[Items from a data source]
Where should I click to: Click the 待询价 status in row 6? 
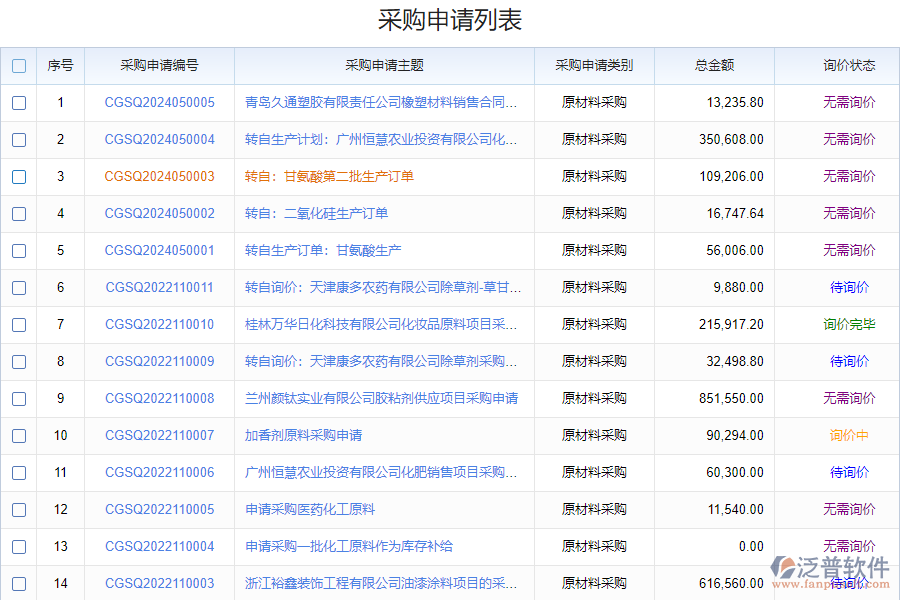point(849,288)
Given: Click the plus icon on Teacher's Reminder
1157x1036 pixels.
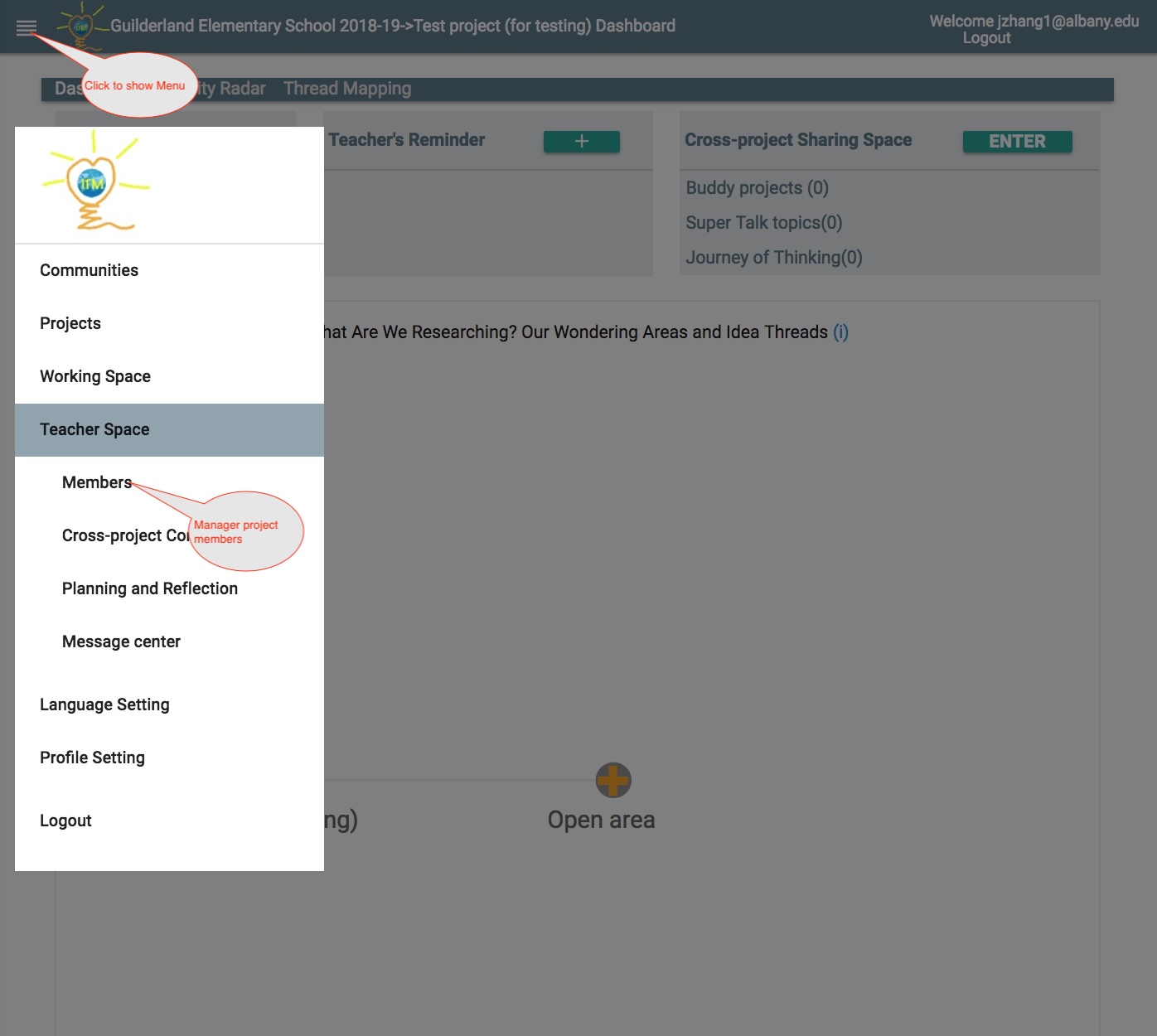Looking at the screenshot, I should point(580,141).
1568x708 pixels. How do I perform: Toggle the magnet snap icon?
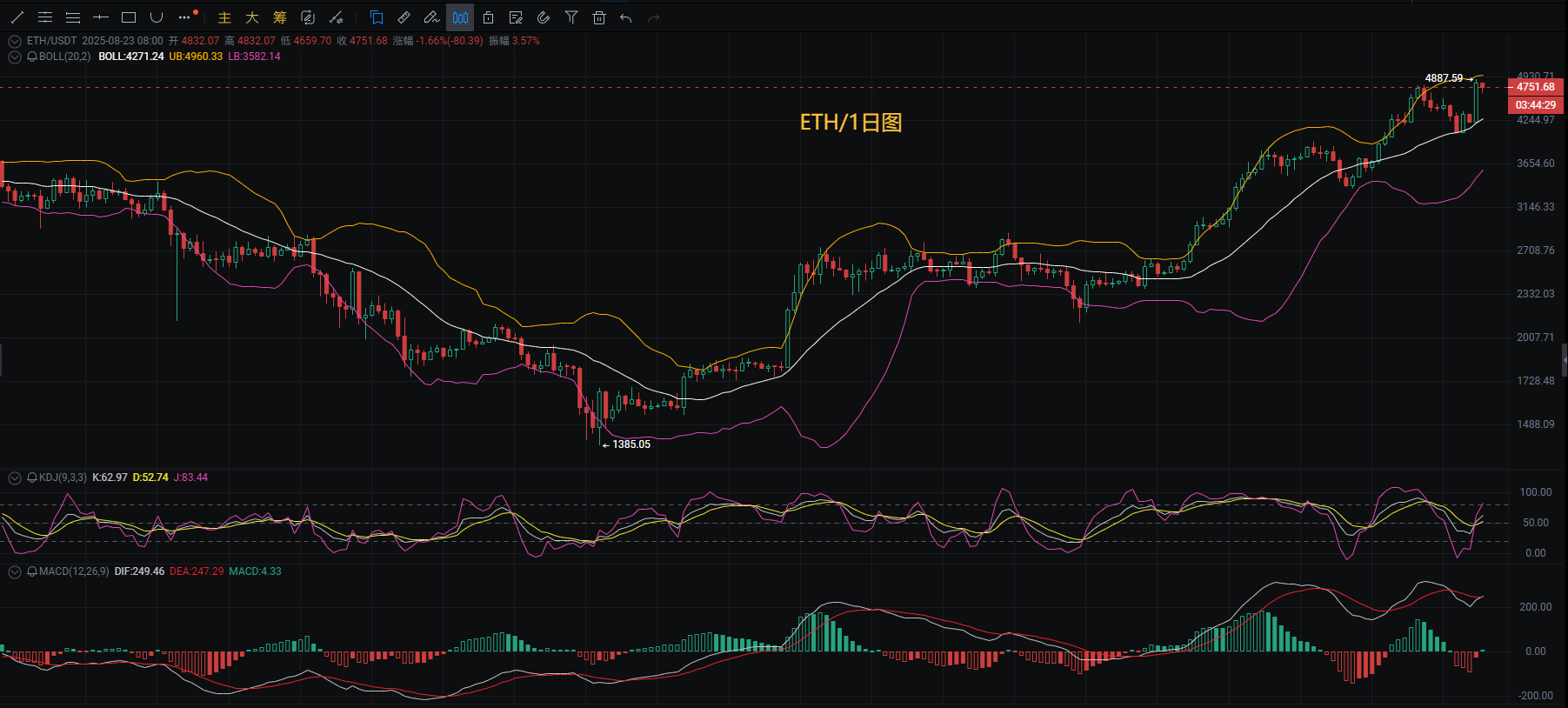click(x=544, y=17)
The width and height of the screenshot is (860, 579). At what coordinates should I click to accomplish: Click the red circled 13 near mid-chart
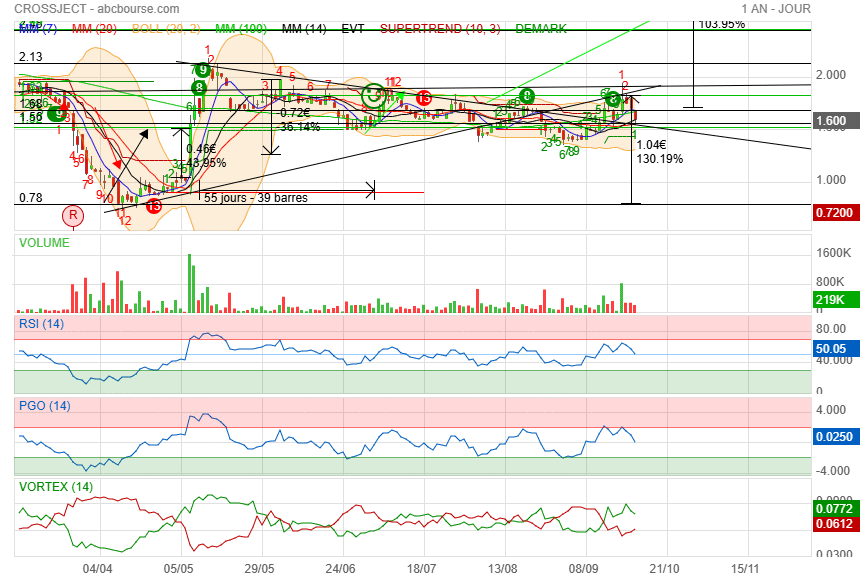tap(424, 97)
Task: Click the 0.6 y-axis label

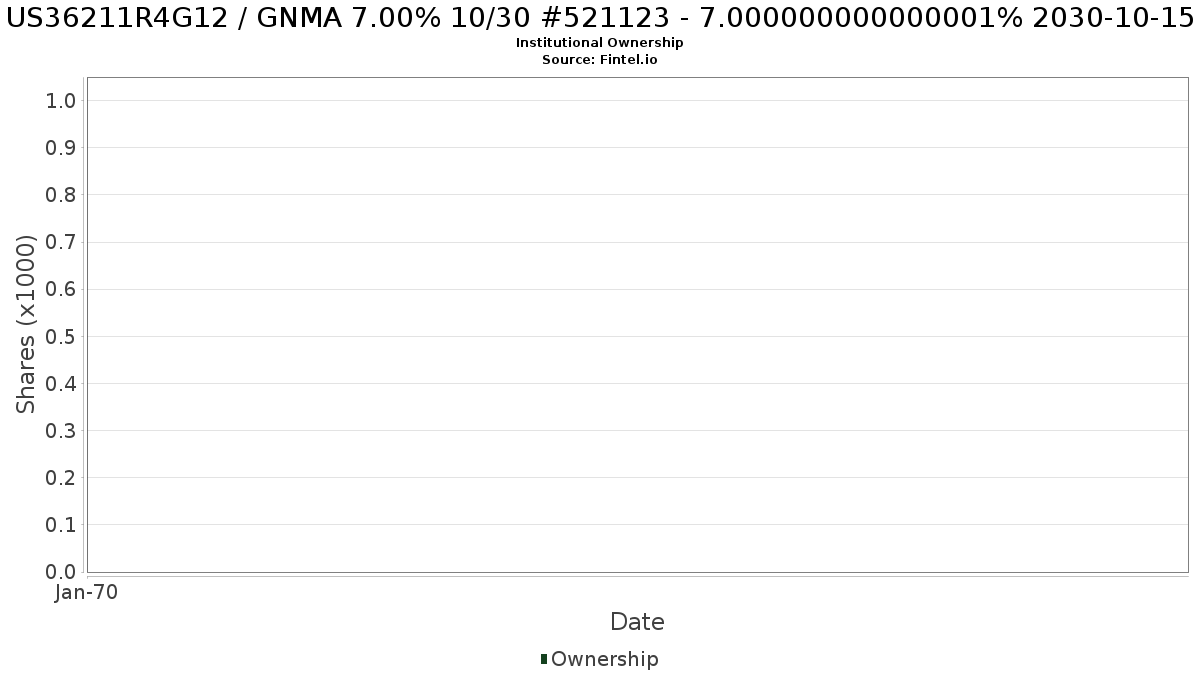Action: (x=61, y=289)
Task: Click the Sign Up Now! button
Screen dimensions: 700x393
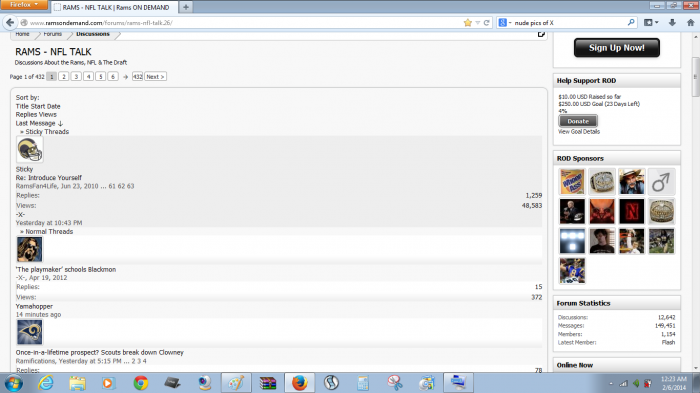Action: coord(617,48)
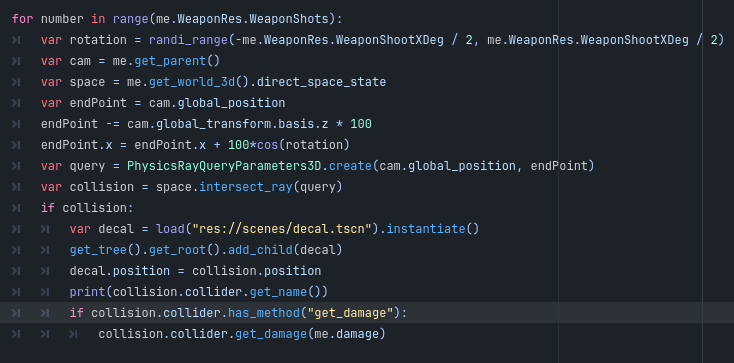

● TASK:
Nothing but the records above, exact and without pictures, should appear in the answer.

● ANSWER AREA:
Where should I click to: Click the 待询价 status in row 6? 
point(849,288)
Given: Click the plus icon on Teacher's Reminder
1157x1036 pixels.
Looking at the screenshot, I should point(580,141).
1568x708 pixels. How do I perform: Toggle the magnet snap icon?
click(x=544, y=17)
The width and height of the screenshot is (860, 579). At what coordinates should I click to accomplish: Click the red circled 13 near mid-chart
tap(424, 97)
Task: Click the 0.6 y-axis label

Action: (x=61, y=289)
Task: Click the Sign Up Now! button
Screen dimensions: 700x393
Action: coord(617,48)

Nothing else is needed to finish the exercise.